--- Texte fourni ---

Comme de nombreux animaux, le fêtard est une race en voie de disparition. Les statistiques sur l’industrie nocturne vous le diront : la fête n’est plus une valeur sûre. Elle est devenue un rituel sous-côté du phénomène vivant, à l’époque d’un digital roi manquant de tactile, et cela d’autant plus quand des gouvernements la mettent sous cloche, sans complexe ni remontrance du public, lorsqu’un microbe se pointe. Amour semble un cri de ralliement du jeune Zimmer. Son second album doit s’entendre comme un acte de foi pour relancer l’aventure humaine, tout comme une manière de prendre note de la possibilité d’un repli.
Amour flou
Dès l’introduction, nous comprenons. L’incroyable Dani a déjà ce parfum de fin, la saveur contrariée du dénouement : celle des vacances et des romances, inévitable. Les notes tintinnabulent comme de la dentelle, et ces harmonies, dont on peine à percevoir les contours, ne font qu’évoquer les souvenirs d’une époque où l’electronica et l’eurodance de Tonka (on pensera plusieurs fois à lui au cours de ce disque) se faisaient souverainement entendre sur les plages d’Espagne et de la Riviera. Il y avait chez l’allemand une joie n’oubliant jamais la fragililité des instants, comme si ces-derniers étaient le résultat d’un heureux mal-entendu. La voix androgyne de The Undercover Dreams Lovers y est pour quelque chose : il y a comme cette impression que cette effervescente ne peut, elle également, être indéfiniment mise en boucle. Un jour, quelqu’un sonnera la fin de la récré, oui. C’est, dans une plus faible mesure, une sensibilité partagée par le récent Oasis de Darius tout comme d’autres camarades, nouvelle vague électronique arrivés au début des années 2010 et déjà atteinte d’un vague-à-l’âme on-ne-peut-plus légitime envers l’ère du temps. Un autre trait de cette génération de trentenaires, sorte de french touch next gen, c’est cet art de l’effacement, ce refus de la starification dont la musique ressort gagnante : spleenitique donc, anormalement timide pour le milieu et son époque, et dont la personnalité corsetée par la pudeur s’étale, une fois libérée en musique, comme des pétales de rêves dans un paréo.
Alors que les débuts étaient naïvement colorés des grandes espérances et que l’album éponyme (Zimmer, 2019) manquait, lui, d’un zeste d’incarnation, Amour trouve un corps et sa densité. Cette douce mélancolie ne date pas d’hier dans la french touch. Le duo Together ou quelqu’un comme Alan Braxe en étaient traversés, et cela dès le début des années 2000, lorsqu’il s’agissait de pleurer (inconsciemment) la disco(-thèque) d’antan. Les références sont d’ailleurs peu ou prou exactement les mêmes que leurs aînés, si ce n’est un peu plus larges, exotiques ou pointues, ainsi que l’héritage qui a suivi. Peu de chance d’entendre un morceau comme Vahiné à cette époque, sorte de new wave franchouillarde au phrasé gracile et vieux jeu, de chanteurs tombés aux oubliettes, pouvant rappeler par moments la Manureva d’Alain Chamfort. Nous sommes bien là, autour de l’eau, mais un peu en marge de la java, dans le calme du bleu de l’aube, bien loin des artistes du victorieux label Hed Kandi, à l’heure où les regards deviennent un encouragement tacite à l’état de nature.

--- Matériel fourni ---

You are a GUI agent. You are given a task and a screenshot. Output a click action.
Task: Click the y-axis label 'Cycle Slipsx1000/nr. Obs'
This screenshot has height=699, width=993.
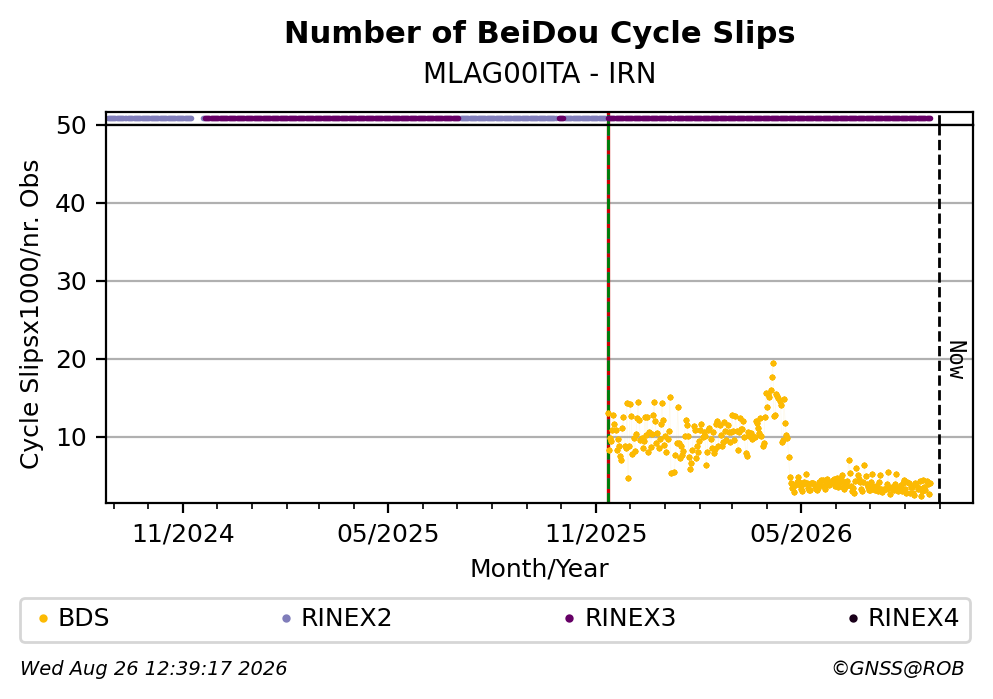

---

Exercices
**A)** Recopiez le passage de la critique de l'album Amour qui va de « Comme de nombreux » jusqu'à « possibilité d’un repli. » inclus.
**B)** D'après la critique de l'album Amour, quel morceau peut rappeler par moments la Manureva d'Alain Chamfort ?

Réponses ci-dessous
**A)**
Comme de nombreux animaux, le fêtard est une race en voie de disparition. Les statistiques sur l’industrie nocturne vous le diront : la fête n’est plus une valeur sûre. Elle est devenue un rituel sous-côté du phénomène vivant, à l’époque d’un digital roi manquant de tactile, et cela d’autant plus quand des gouvernements la mettent sous cloche, sans complexe ni remontrance du public, lorsqu’un microbe se pointe. Amour semble un cri de ralliement du jeune Zimmer. Son second album doit s’entendre comme un acte de foi pour relancer l’aventure humaine, tout comme une manière de prendre note de la possibilité d’un repli.

**B)** Le morceau Vahiné.